= Collected data entries =
☆ ☆ ☆ ☆ ☆ ☆ ☆

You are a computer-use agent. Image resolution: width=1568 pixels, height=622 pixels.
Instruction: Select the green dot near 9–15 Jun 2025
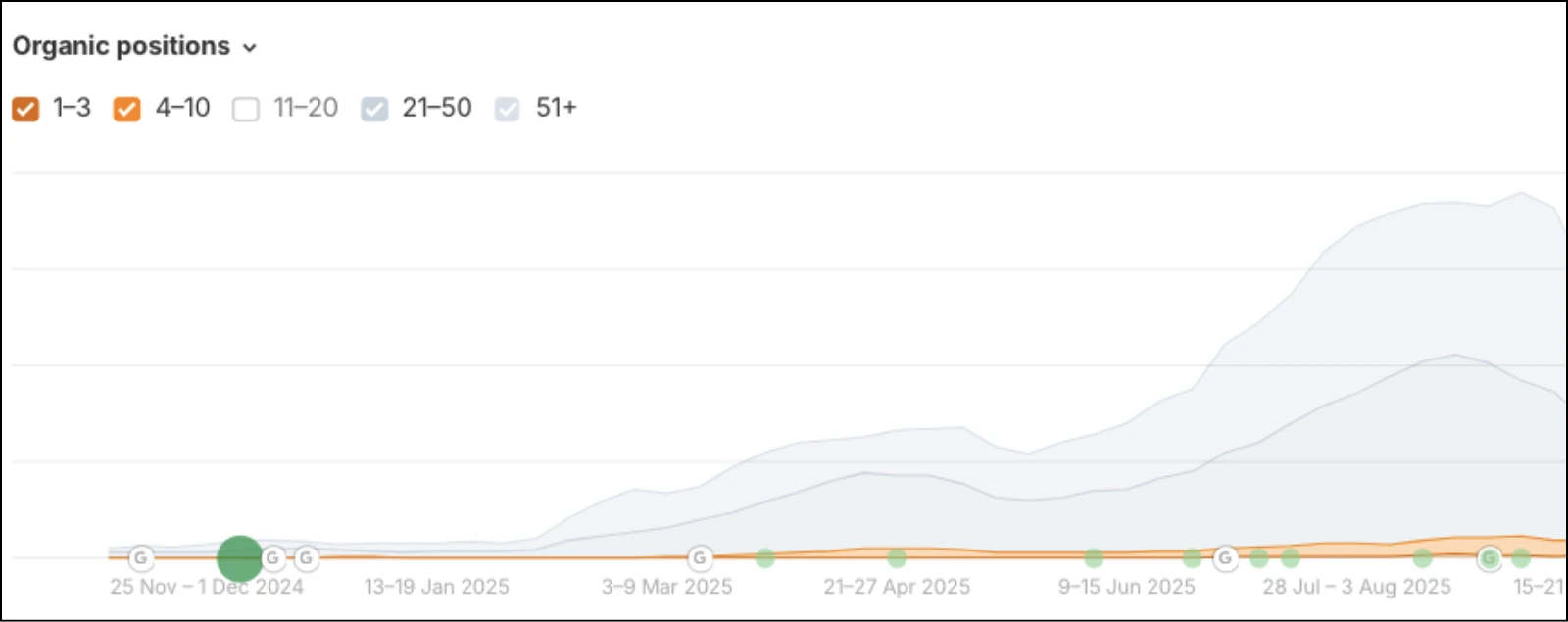point(1093,557)
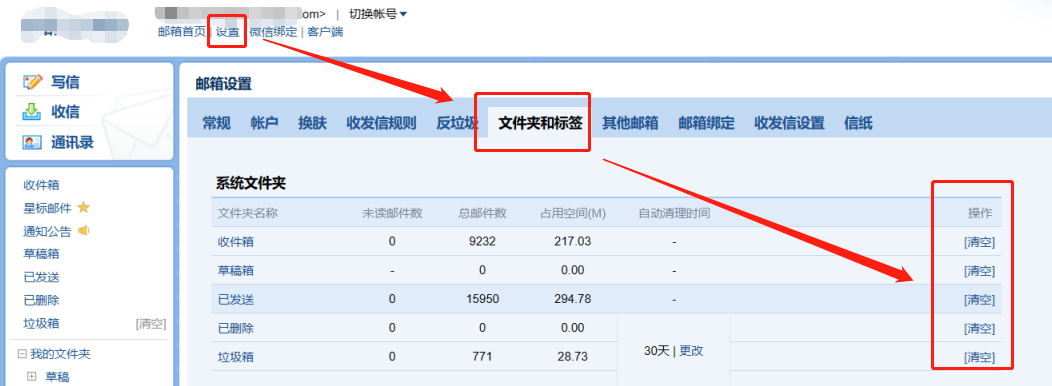Click the speaker icon beside 通知公告

84,231
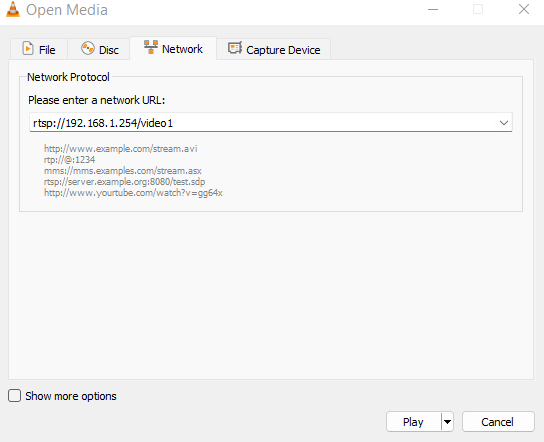
Task: Click the capture card icon on Capture Device tab
Action: (x=235, y=48)
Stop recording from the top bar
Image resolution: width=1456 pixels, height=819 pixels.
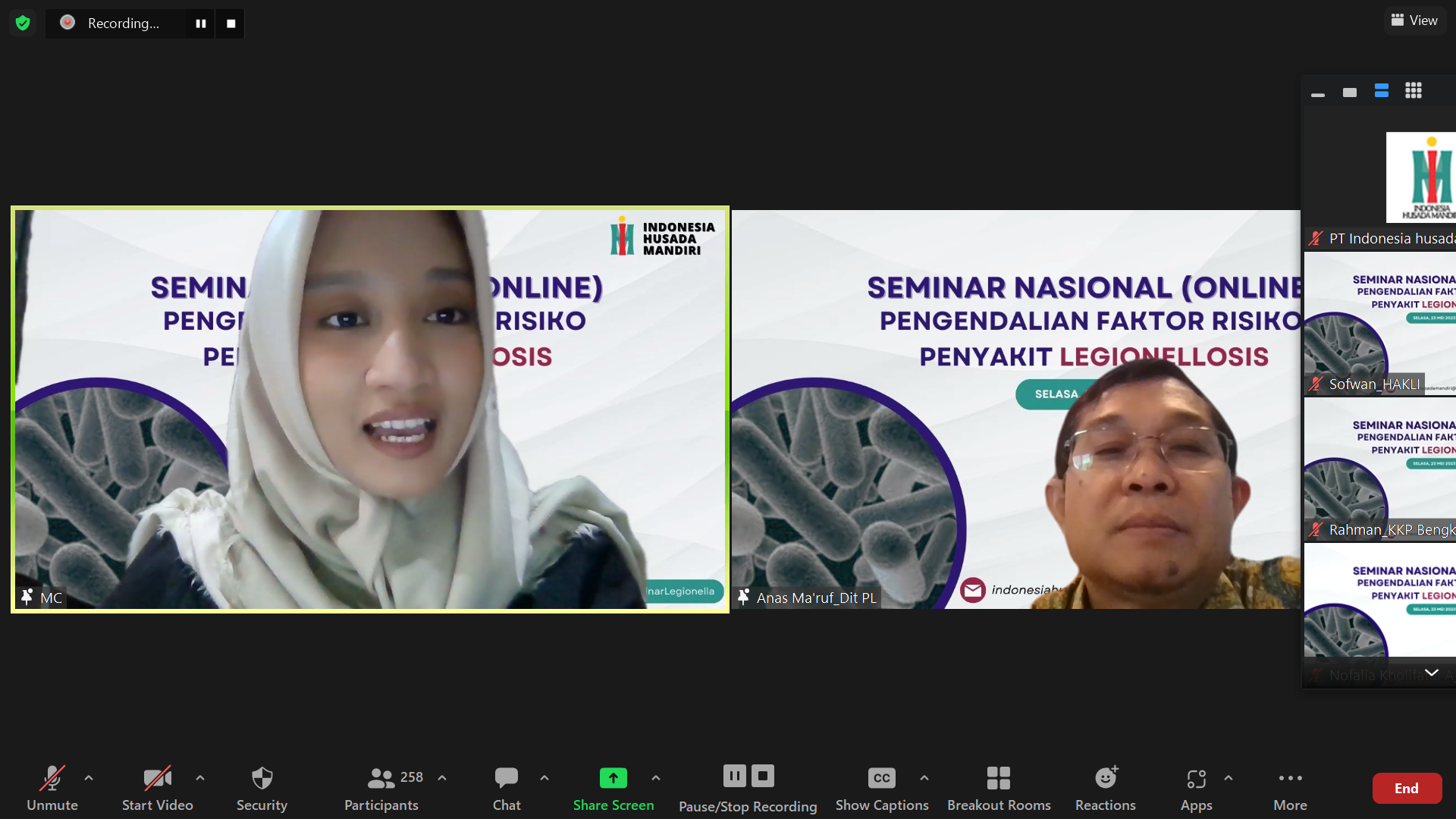231,24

☆ ☆ ☆ ☆ ☆ ☆ ☆

Write out the data above precisely. Pictures stay out.

= Finished task =
You are a computer-use agent. Image resolution: width=1568 pixels, height=622 pixels.
Instruction: Select the green dot near 9–15 Jun 2025
point(1093,557)
Click the speaker icon beside 通知公告

84,231
Task: Click the capture card icon on Capture Device tab
Action: (x=235, y=48)
Stop recording from the top bar
Image resolution: width=1456 pixels, height=819 pixels.
231,24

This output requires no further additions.